Before the shut-down, the developer of an app could grab the friend list of the app’s users, and thereby efficiently map out their social graph. This feature made it relatively easy for apps to reach out from their base of users, and to get a hold of new prospects. In terms of progressive politics, it was something of a gold mine, because it made it easy for volunteers to contact their friends on behalf of a campaign. Conventional wisdom among organizers is that friend-to-friend outreach is the most effective form of contact, since people tend to trust their friends much more than they do strangers.

It’s been a couple of years since Facebook disabled this feature, and since then we don’t really have a good replacement. That may be just as well: the Facebook Graph API created the perception that we could capture what I’d call the deterministic social graph: a social graph in which two people are connected only if we have some form of factual proof that those two people are friends. But it turns out that gathering all those facts is really difficult work; we’ll never get a complete social graph that way. What if we didn’t need to do so much work, but had a much more complete graph?

What I have in mind is something I call the probabilistic social graph. In this graph, the nodes are people, and edges between nodes are probabilistically defined. For two people a and b, the edge between their nodes is weighted by the probability that a and b are friends: P(a, b).

If you like you can vary this definition slightly, and think about the different kinds of relationships between two people: they could be related by family ties, co-workers, classmates, etc. Supposing there are N different relationship types we are interested in, we can define N different social graphs, where social graph i has edges whose weights are defined by the probability that a and b have relationship i: P(a, b, i), where i goes from 1 to N.
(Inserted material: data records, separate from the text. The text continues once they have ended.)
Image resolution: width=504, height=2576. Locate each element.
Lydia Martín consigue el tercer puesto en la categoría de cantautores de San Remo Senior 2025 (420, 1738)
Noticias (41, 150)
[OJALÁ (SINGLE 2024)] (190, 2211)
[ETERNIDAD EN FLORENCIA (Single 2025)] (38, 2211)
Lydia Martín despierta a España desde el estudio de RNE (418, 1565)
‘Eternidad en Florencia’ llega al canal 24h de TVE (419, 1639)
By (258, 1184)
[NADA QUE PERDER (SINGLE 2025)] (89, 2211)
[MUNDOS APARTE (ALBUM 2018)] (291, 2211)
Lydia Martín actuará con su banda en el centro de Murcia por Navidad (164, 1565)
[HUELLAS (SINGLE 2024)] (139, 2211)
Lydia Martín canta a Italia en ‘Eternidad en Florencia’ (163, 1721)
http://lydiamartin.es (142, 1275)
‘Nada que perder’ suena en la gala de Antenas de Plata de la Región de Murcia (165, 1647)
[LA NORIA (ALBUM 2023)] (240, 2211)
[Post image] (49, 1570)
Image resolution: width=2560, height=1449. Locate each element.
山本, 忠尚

The result is N different matrices, with dimensions equal to the universe of people whose social graph you care to investigate. Right away it should become apparent that the matrices are quite sparse (in the sense that most entries are very close to 0) for any large population, and for small, cohesive social groups the matrices are dense.

Using the graph

How could we use these matrices? To be sure, we could do the sorts of things that the Facebook API used to let us do: for person a, find all people b such that P(a, b) > x, where x is some threshold value that indicates the degree of certainty we want that a and b are friends: let’s say, 0.95.
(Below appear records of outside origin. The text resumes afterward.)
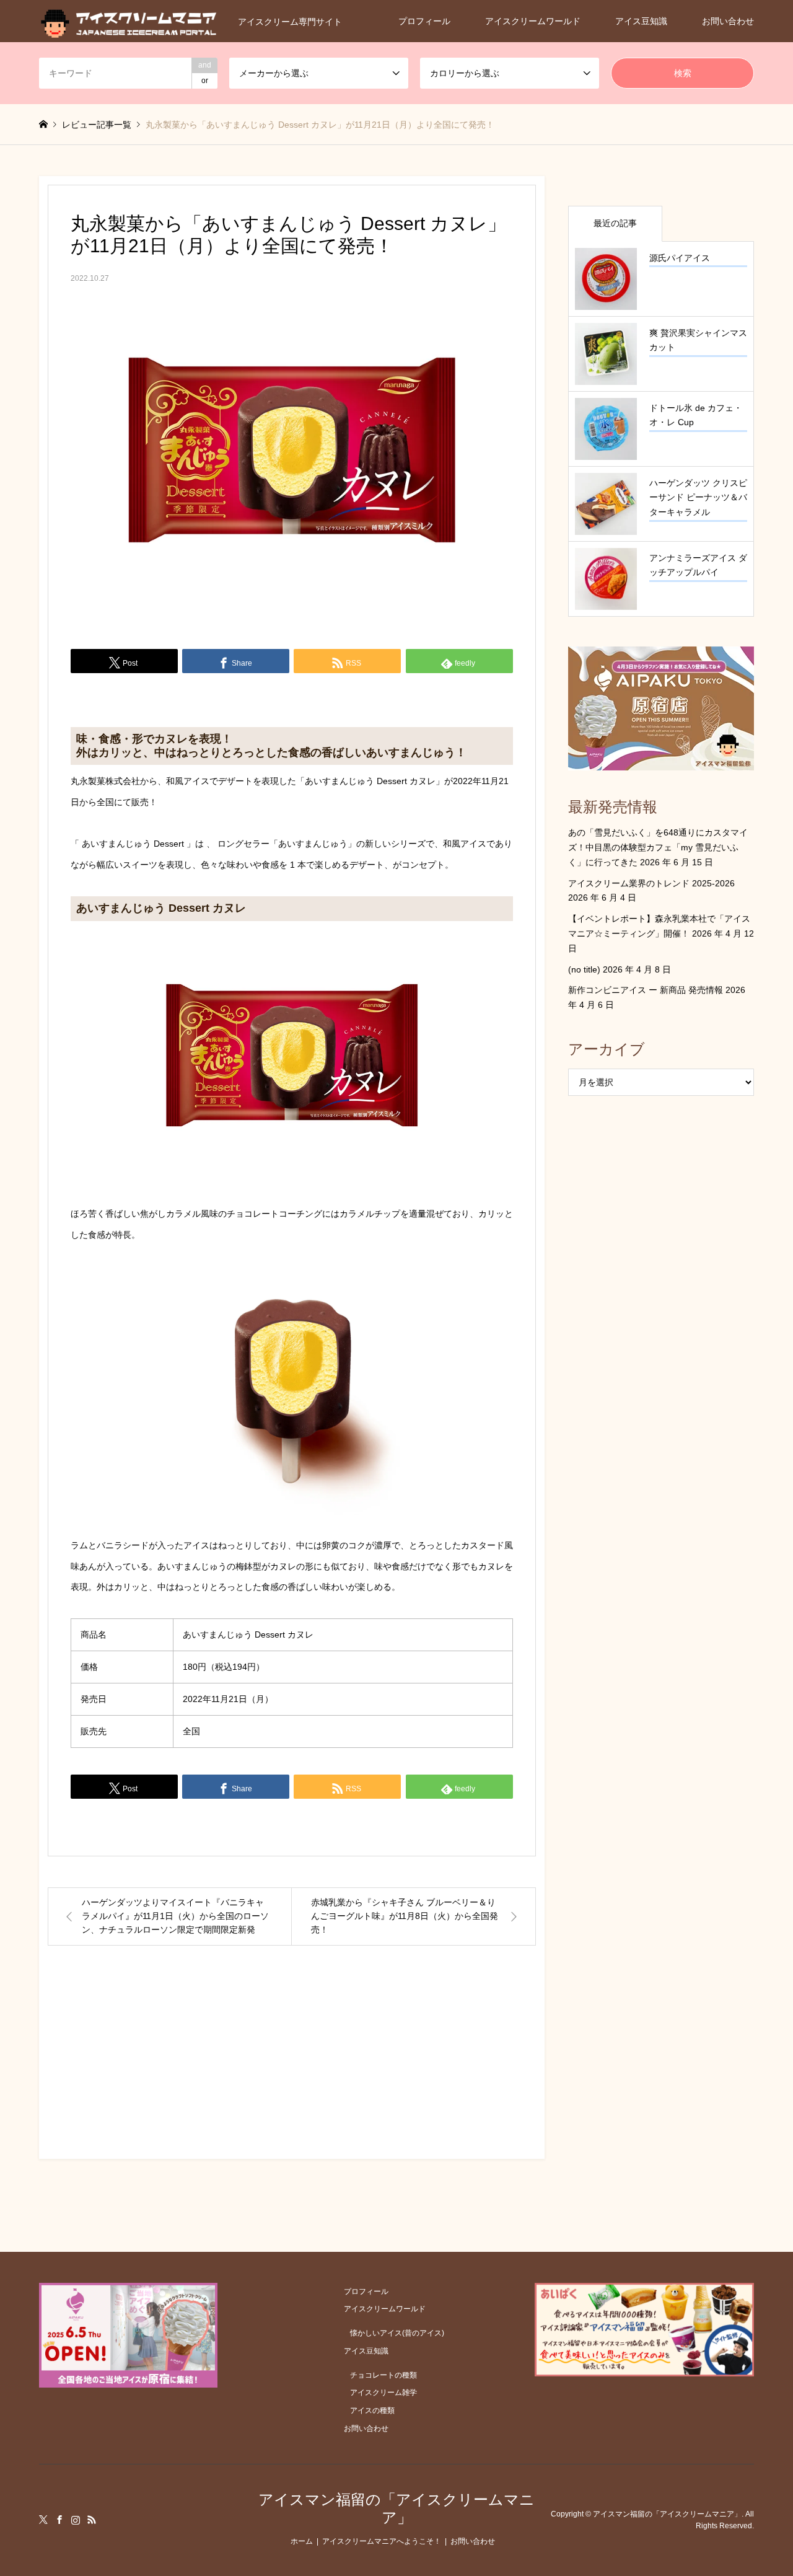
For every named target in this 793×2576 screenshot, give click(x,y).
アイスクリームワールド (533, 21)
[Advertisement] (292, 2063)
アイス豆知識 (641, 21)
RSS (91, 2519)
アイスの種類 (372, 2410)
We could of course flip the problem on its head. Suppose you are managing voter outreach for a progressive campaign, and you have some set of people who you want to recruit as supporters, and some other set of people who are already volunteering to help out your campaign. Let R be the list of people you want to recruit, and S the list of supporters you already have. Now you want to find, for each desired recruitee r, the supporter s who maximizes P(r, s, i), where i is the type of relationship which you think most likely to be productive. To make this concrete, let’s suppose that your campaign is a ballot initiative to support free tuition at in-state colleges; you may set R to be the list of people who have graduated from in-state colleges, and i to be a relationship like “class-mate”. Now, you are getting your supporters to contact their class-mates from in-state colleges and to recruit those class-mates into your campaign. You could even take this approach one step further, and find the relationship i which maximizes the number of supporters you have with relationships to your recruiting universe.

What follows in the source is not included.